-----------------------------------------------------------
This is an automatically generated e-mail. To reply, visit:
https://reviews.apache.org/r/25495/
-----------------------------------------------------------
Review request for hive, Brock Noland and Xuefu Zhang.
Bugs: HIVE-7776
https://issues.apache.org/jira/browse/HIVE-7776
Repository: hive-git
Description
-------
Hive get task Id through 2 ways in Utilities::getTaskId:
get parameter value of mapred.task.id from configuration.
generate random value while #1 return null.

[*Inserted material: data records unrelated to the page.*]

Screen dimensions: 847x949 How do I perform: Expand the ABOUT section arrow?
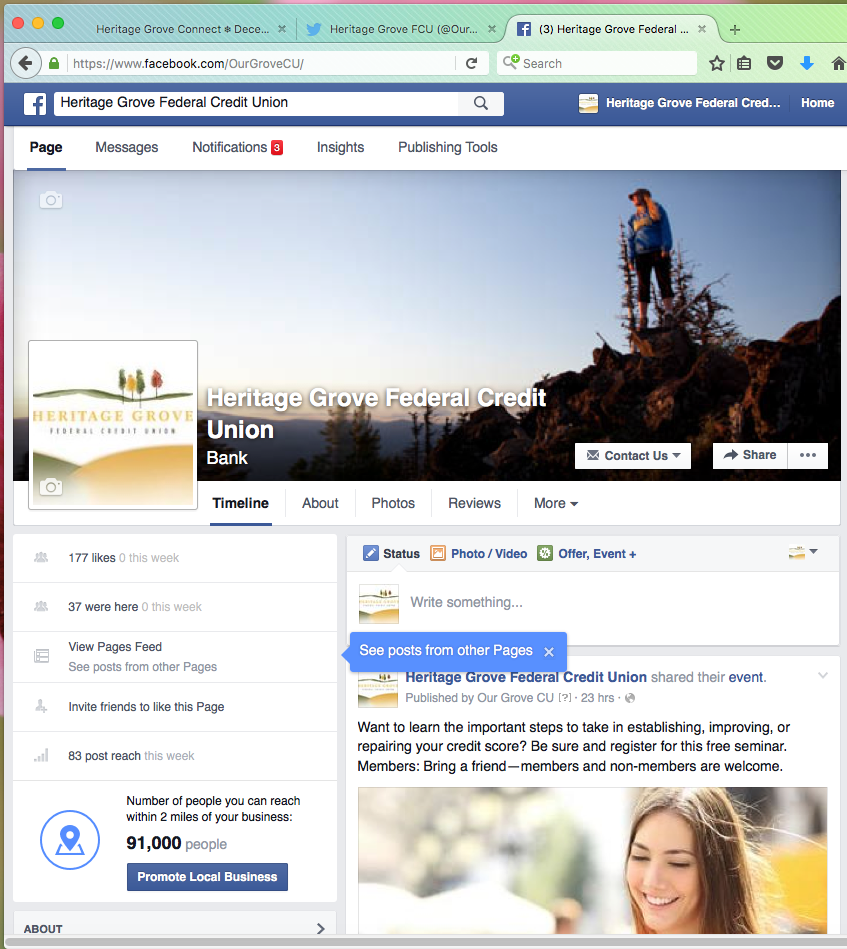[x=320, y=928]
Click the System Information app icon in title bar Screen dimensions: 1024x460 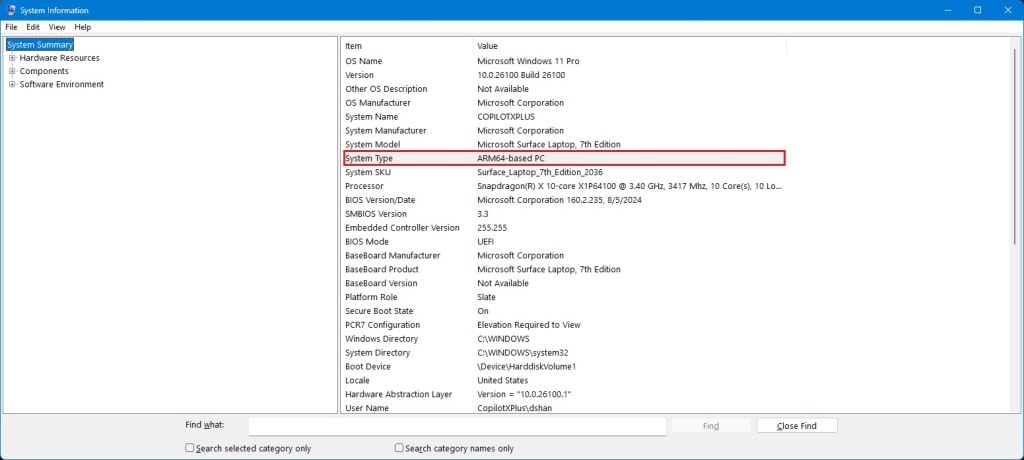click(x=10, y=10)
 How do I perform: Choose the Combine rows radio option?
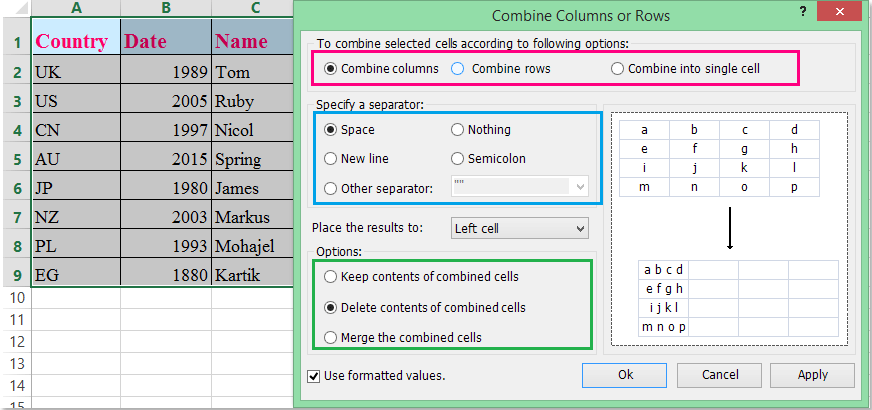pyautogui.click(x=458, y=69)
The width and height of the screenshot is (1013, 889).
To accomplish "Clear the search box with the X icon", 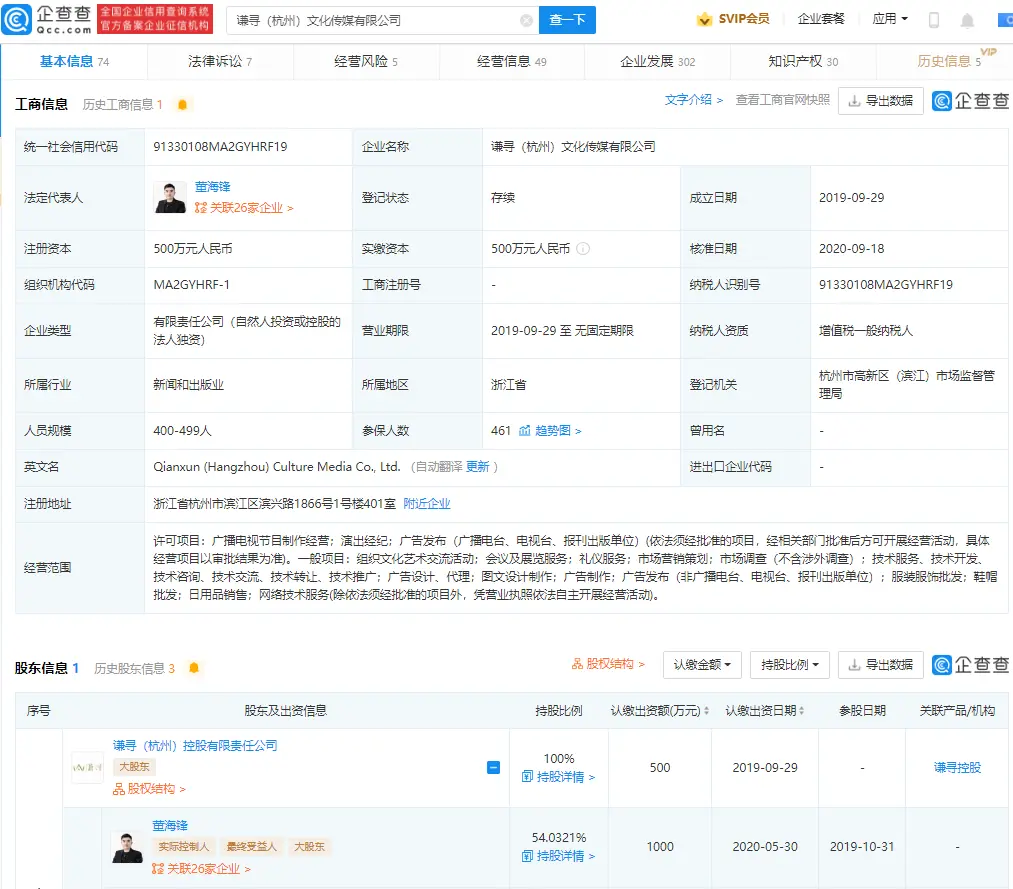I will pyautogui.click(x=526, y=20).
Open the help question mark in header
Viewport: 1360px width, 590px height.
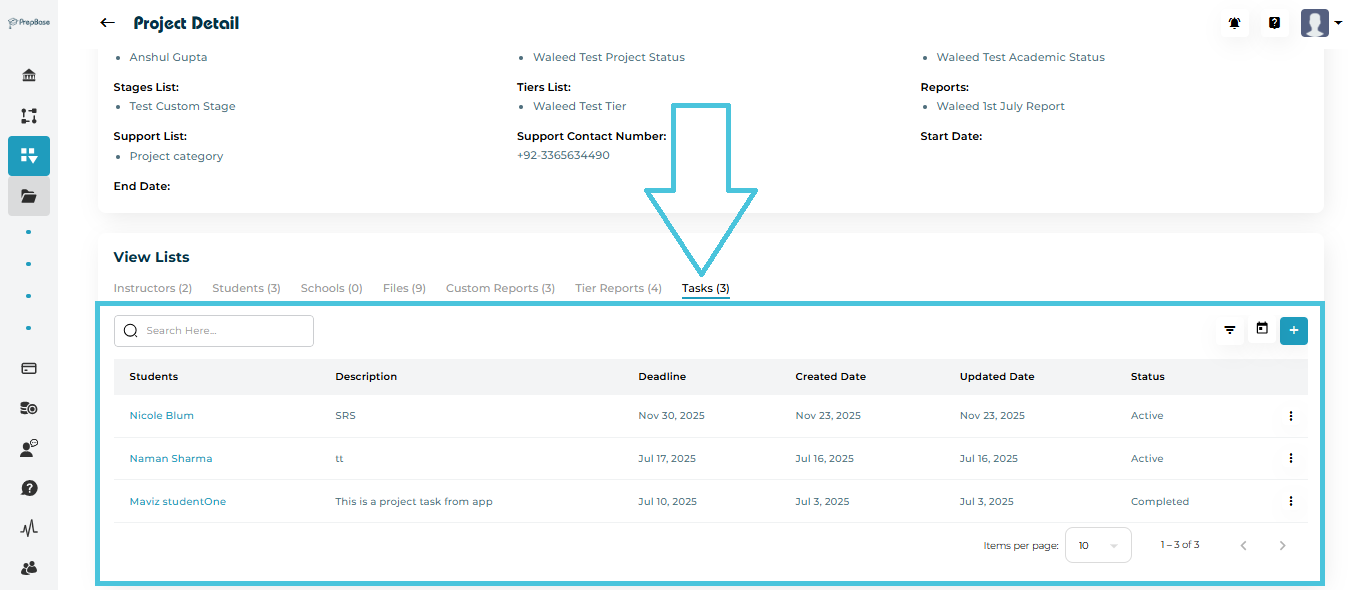(x=1274, y=23)
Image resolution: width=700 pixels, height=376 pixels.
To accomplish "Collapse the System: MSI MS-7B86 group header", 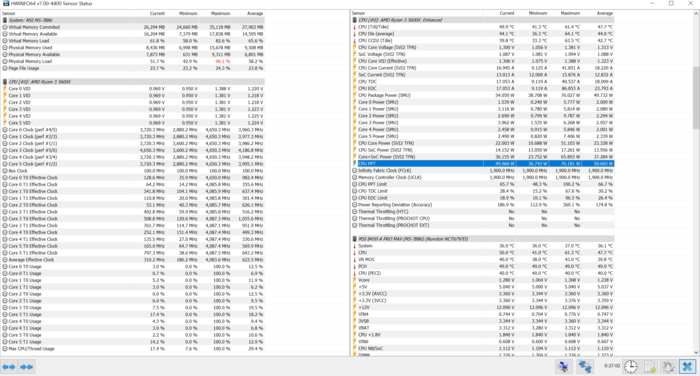I will [x=133, y=20].
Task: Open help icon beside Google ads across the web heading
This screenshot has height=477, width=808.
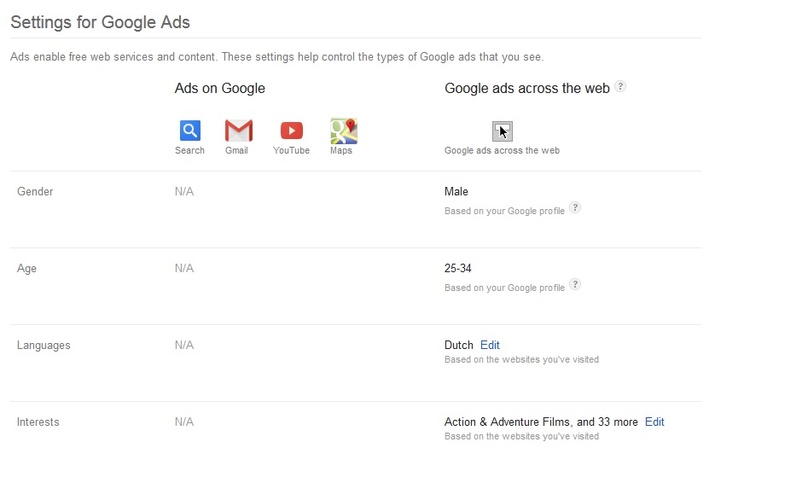Action: pos(620,86)
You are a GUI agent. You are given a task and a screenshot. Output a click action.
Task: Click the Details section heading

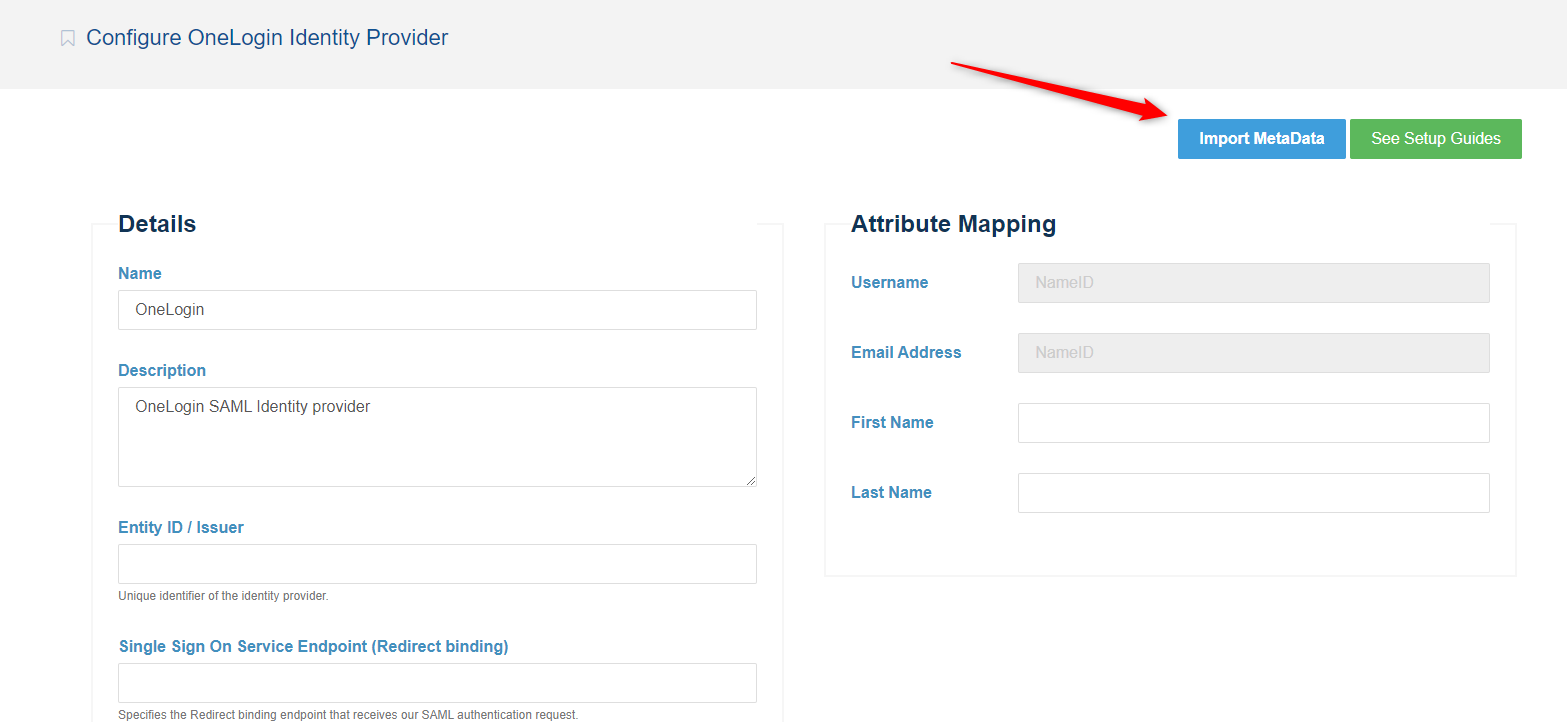(x=157, y=224)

Currently, Hive on Spark can't get parameter value of mapred.task.id from
configuration.
FileSinkOperator use taskid to distinct different bucket file name,
FileSinkOperator should take taskid as field variable and initiate it only once
since one FileSinkOperator instance only refered in one task. but
FileSinkOperator call Utilities::getTaskId to get new taskId each time, for
this issue, it would cause more bucket files than bucket number, which lead to
unexpected result of tablesample queries.
Diffs
-----
itests/src/test/resources/testconfiguration.properties 155abad
ql/src/java/org/apache/hadoop/hive/ql/exec/FileSinkOperator.java 3ff0782
ql/src/java/org/apache/hadoop/hive/ql/exec/Utilities.java 02f9d99
ql/src/test/results/clientpositive/spark/sample10.q.out PRE-CREATION
Diff: https://reviews.apache.org/r/25495/diff/
Testing
-------
Thanks,
chengxiang li